Directions: Rewrite everything from the line containing "Select the 3年 shelf life value" down to the last line, requests included, and shift every coordinate in the answers by -139. Leave the pictures out.

Provided records:
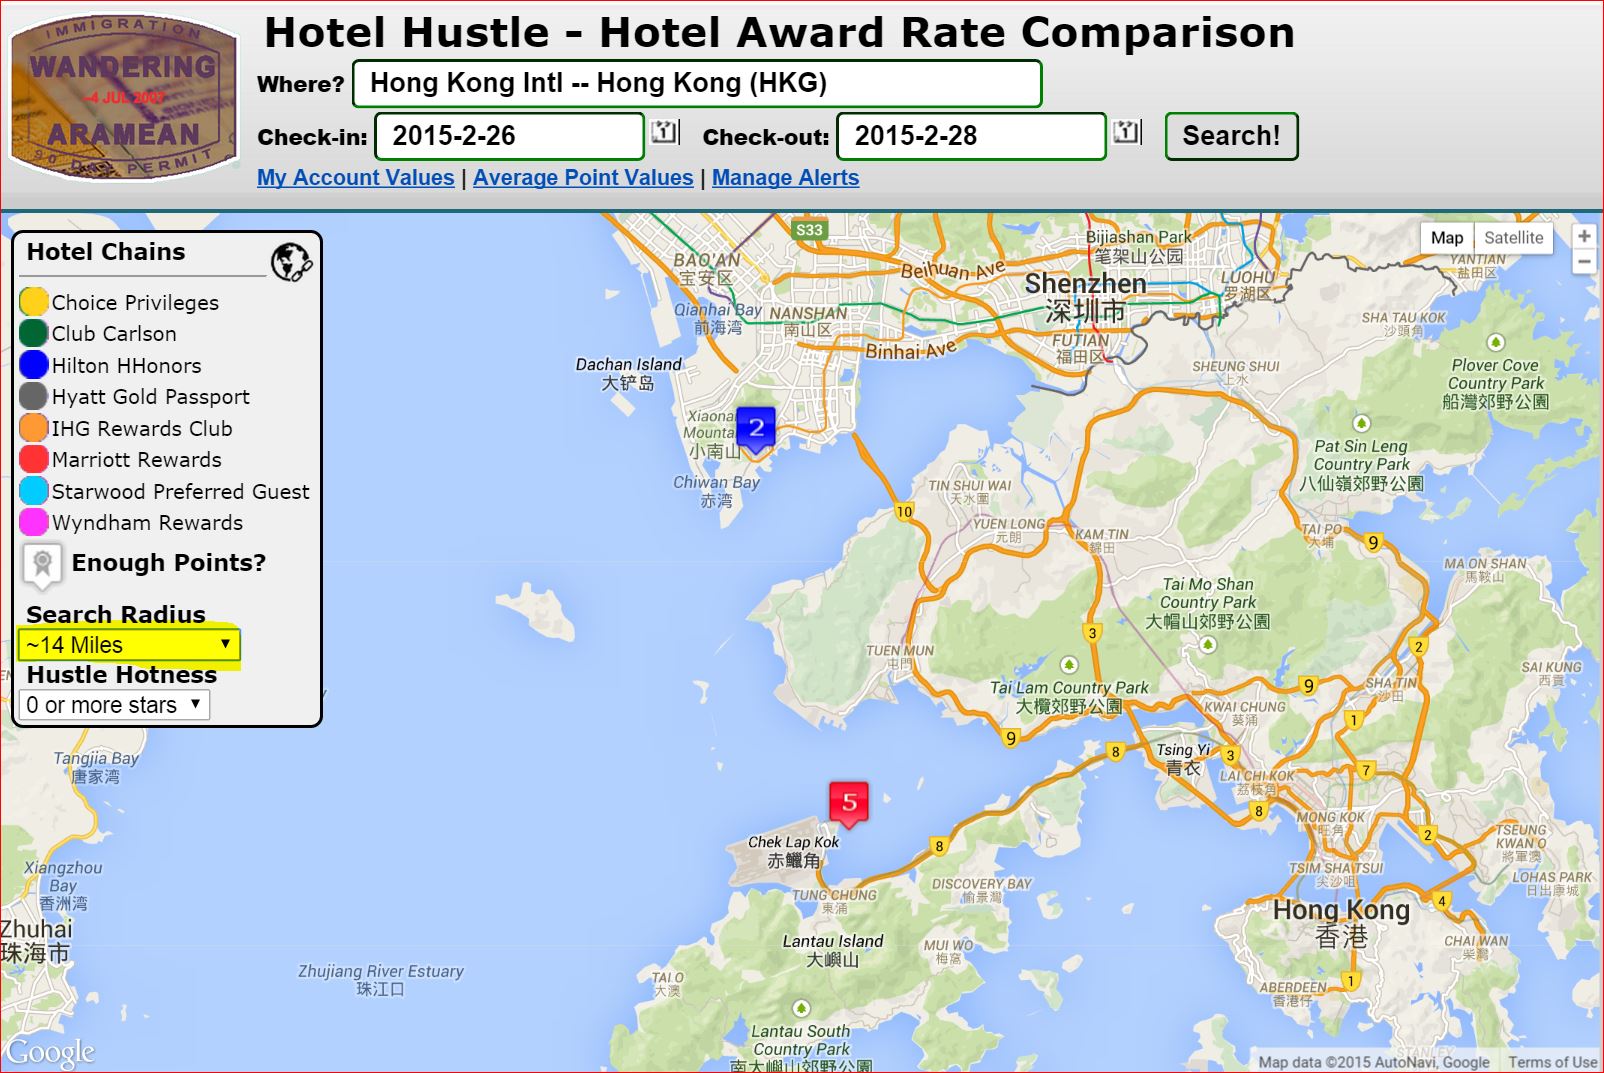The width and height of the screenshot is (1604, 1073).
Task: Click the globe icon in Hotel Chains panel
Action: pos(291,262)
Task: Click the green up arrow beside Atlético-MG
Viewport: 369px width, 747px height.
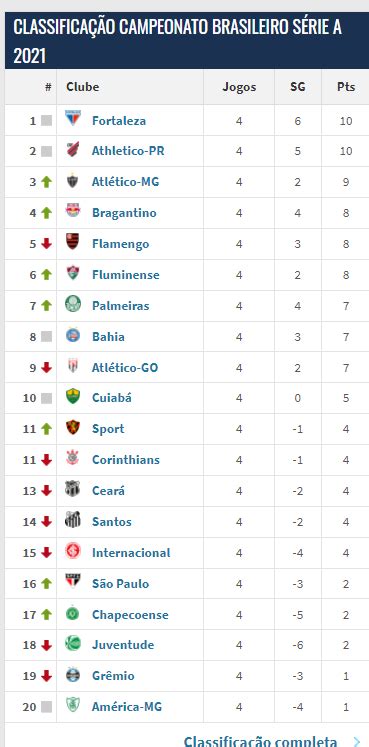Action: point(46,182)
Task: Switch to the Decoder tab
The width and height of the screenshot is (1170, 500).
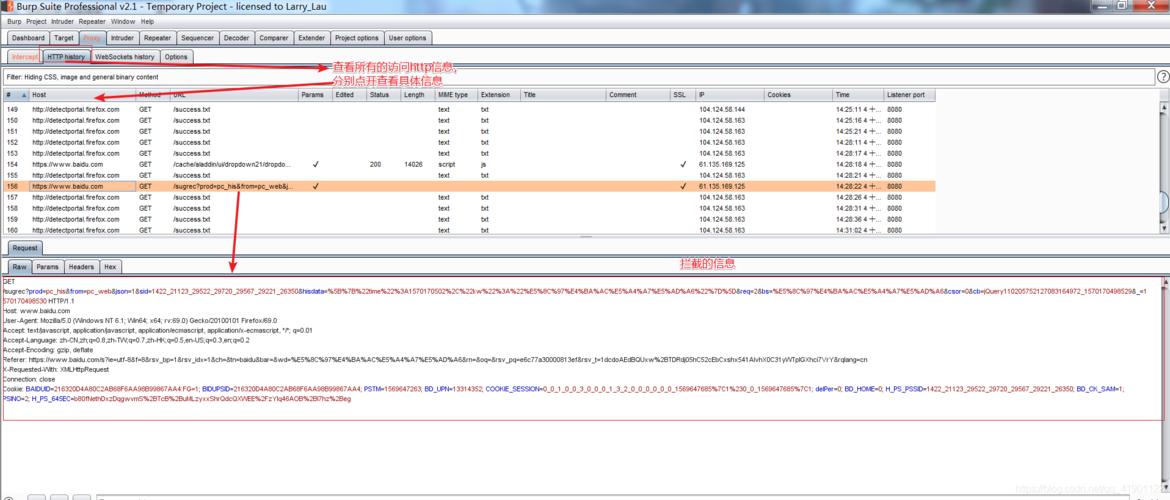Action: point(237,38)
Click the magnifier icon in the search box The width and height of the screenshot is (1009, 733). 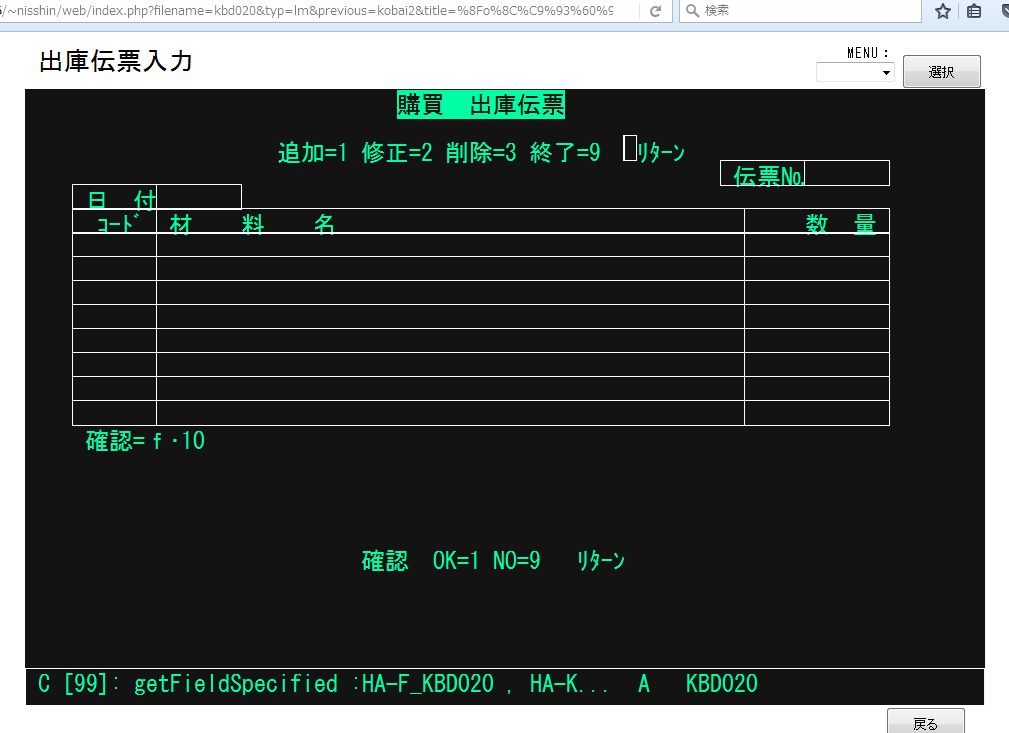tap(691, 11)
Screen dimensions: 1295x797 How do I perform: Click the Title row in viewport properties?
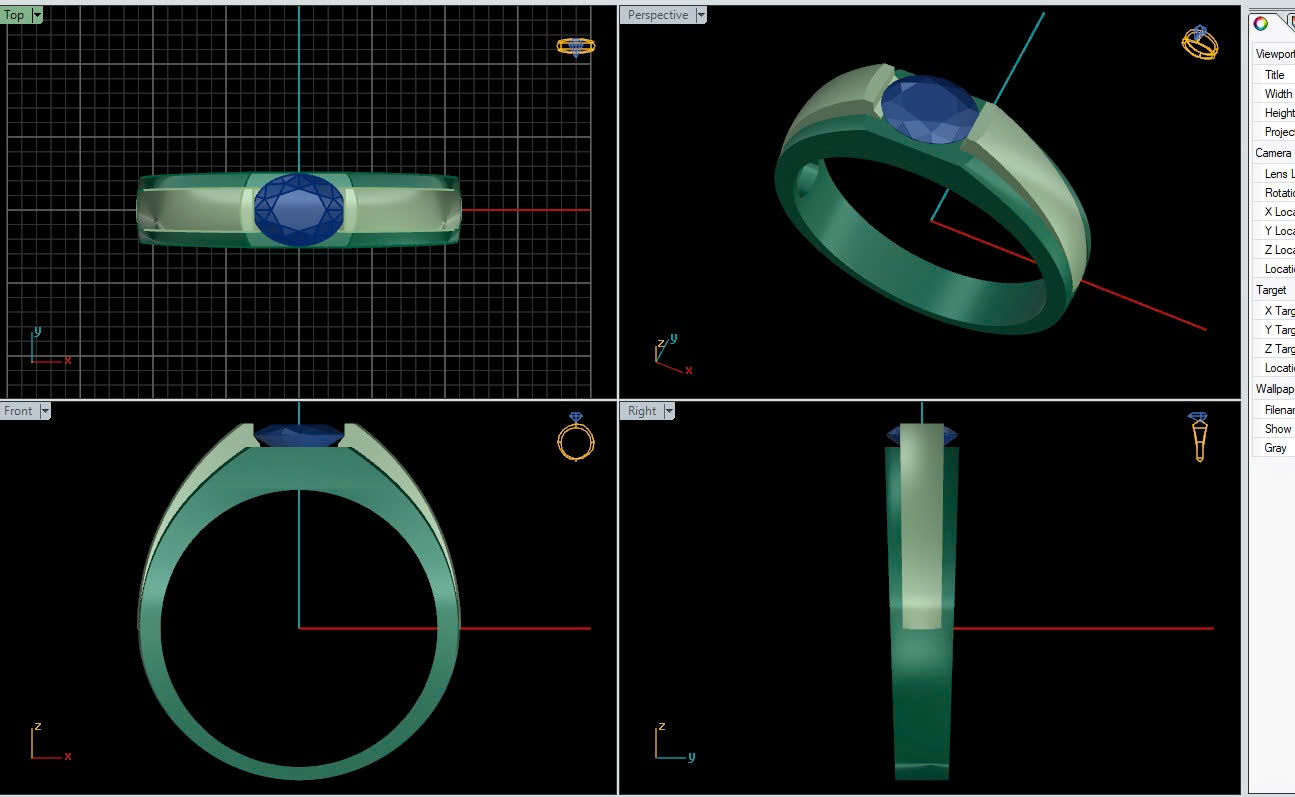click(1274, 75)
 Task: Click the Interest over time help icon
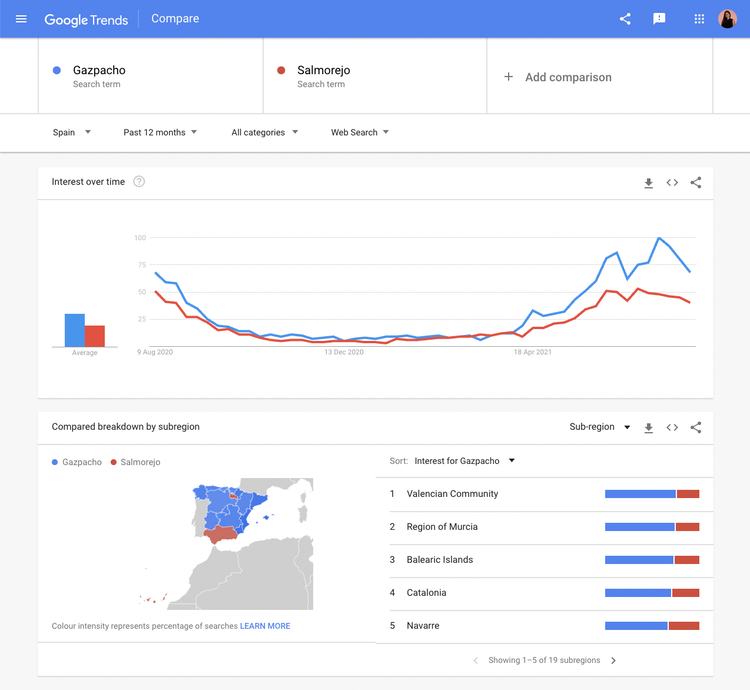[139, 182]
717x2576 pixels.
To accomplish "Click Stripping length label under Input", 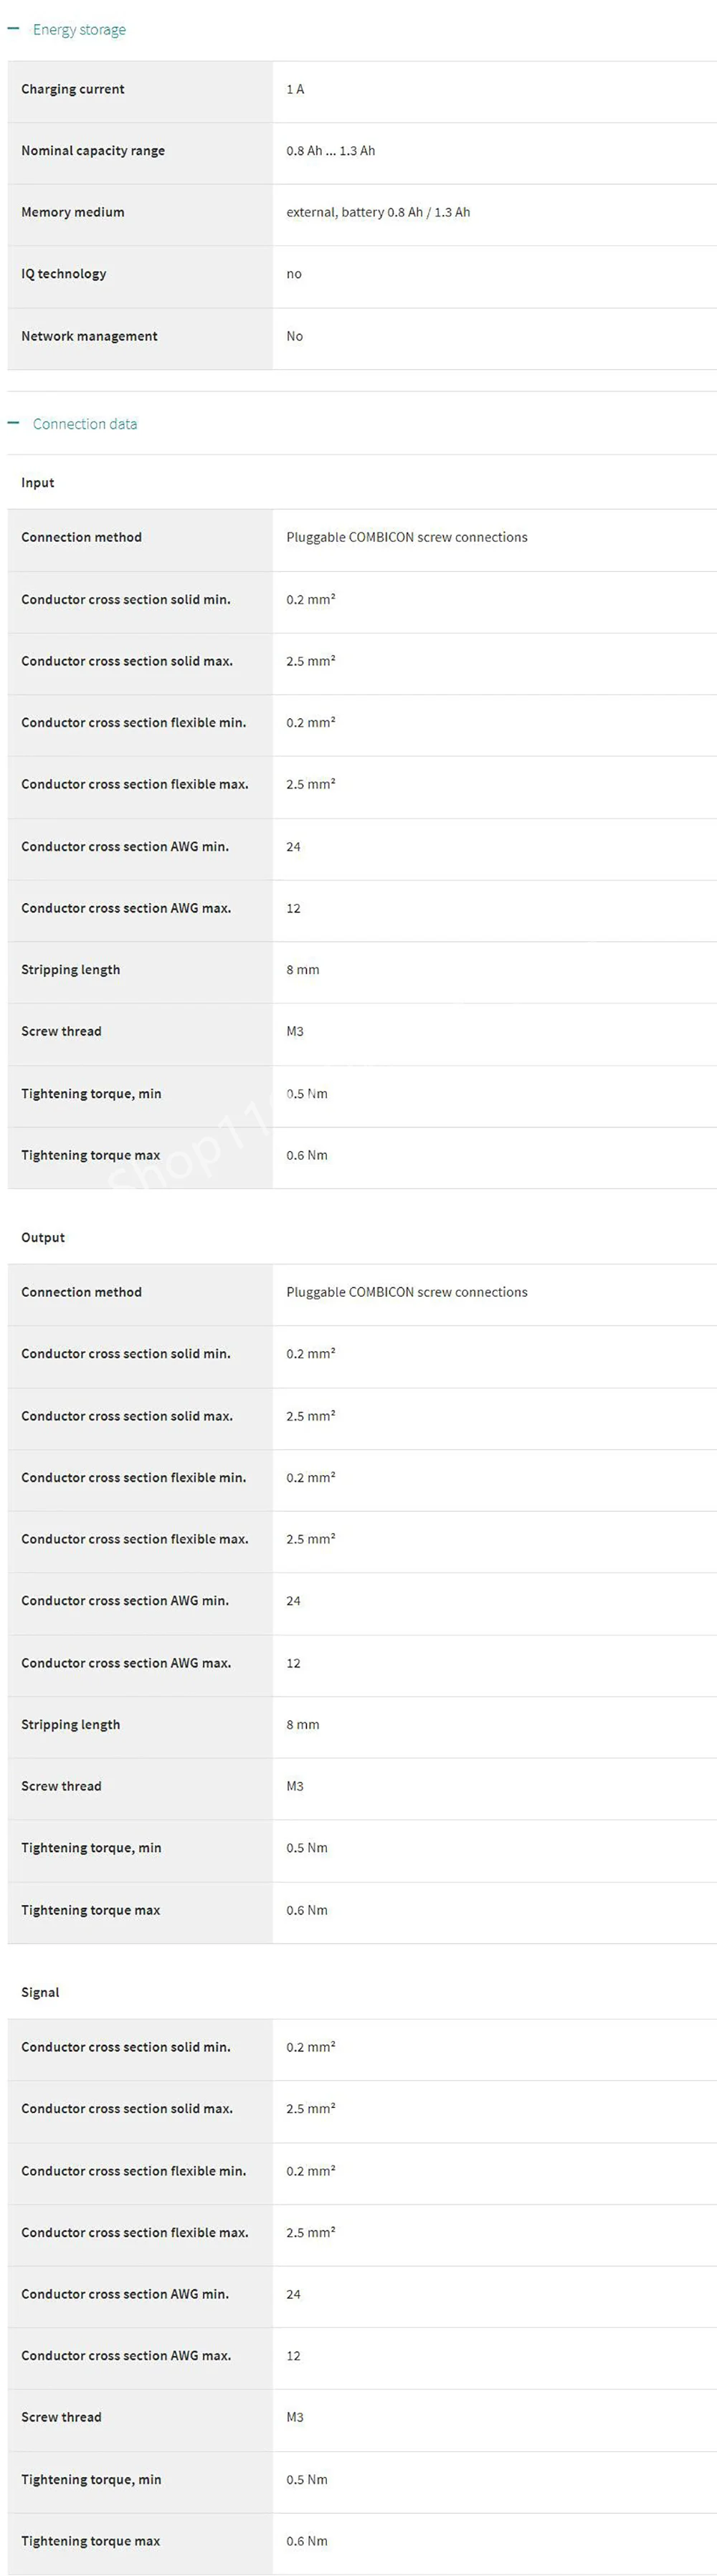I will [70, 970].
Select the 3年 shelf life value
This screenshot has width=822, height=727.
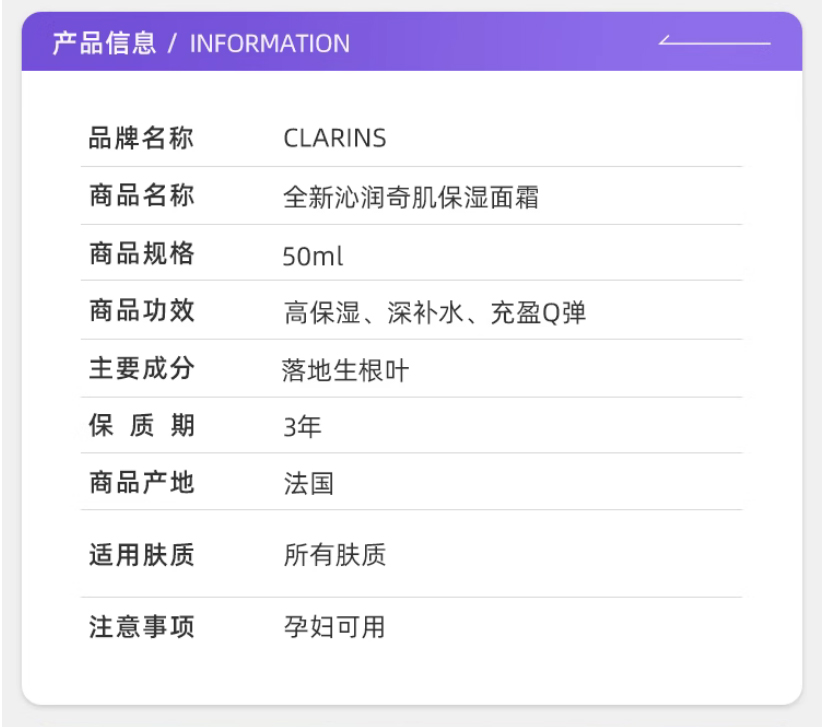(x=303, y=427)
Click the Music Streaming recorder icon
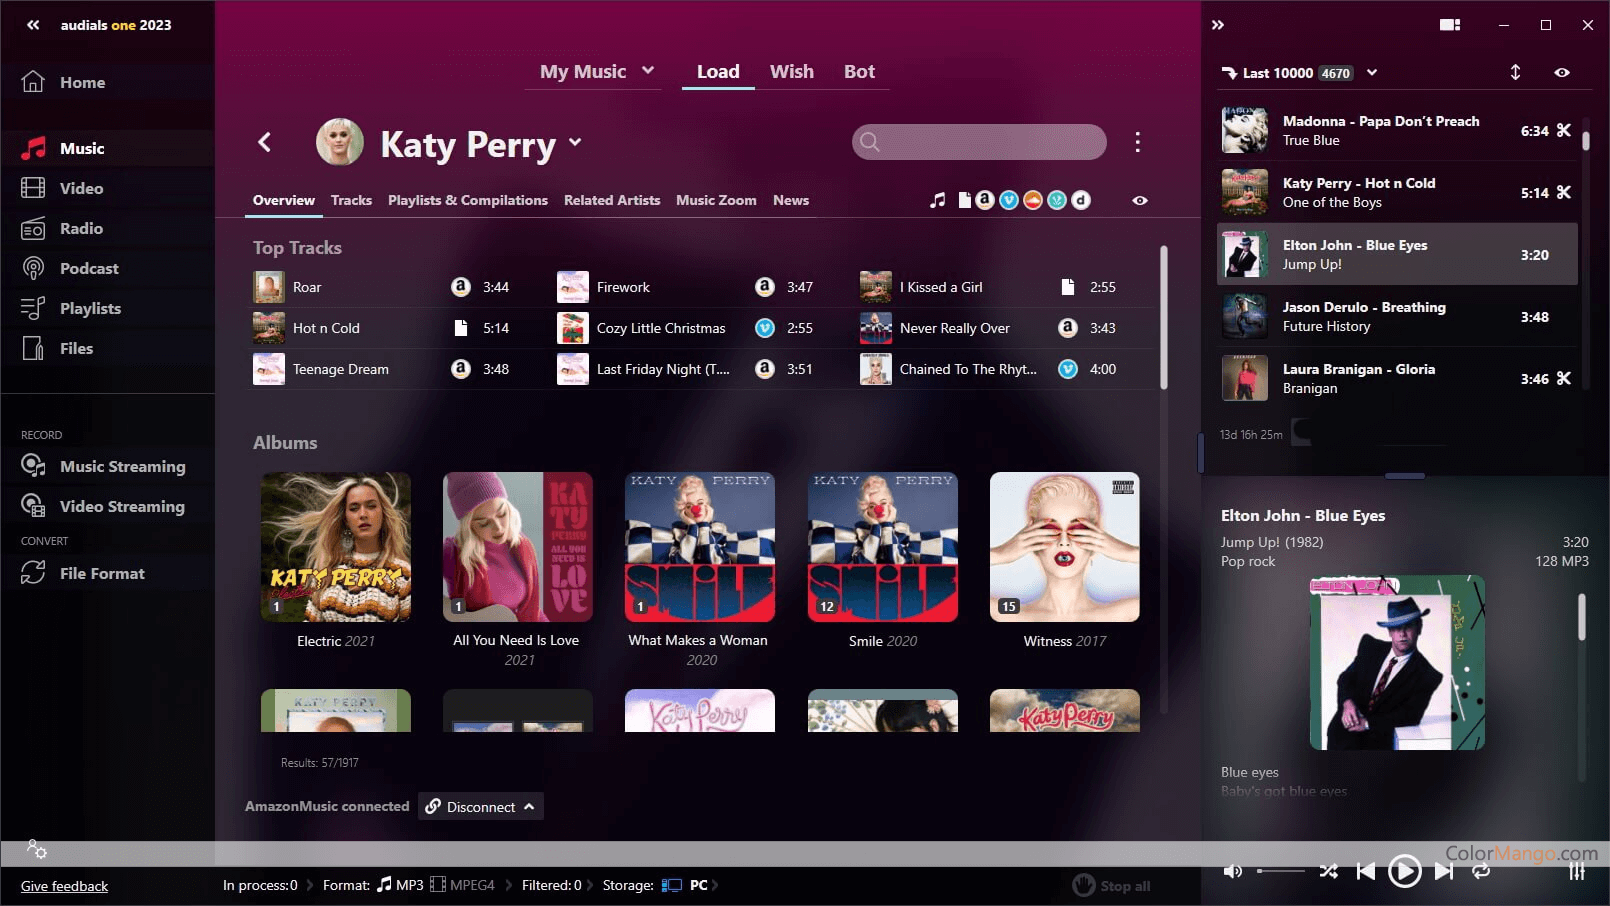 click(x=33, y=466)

The solution:
Select the 3年 shelf life value
This screenshot has width=822, height=727.
(x=164, y=288)
Click the Music Streaming recorder icon
 click(x=-106, y=327)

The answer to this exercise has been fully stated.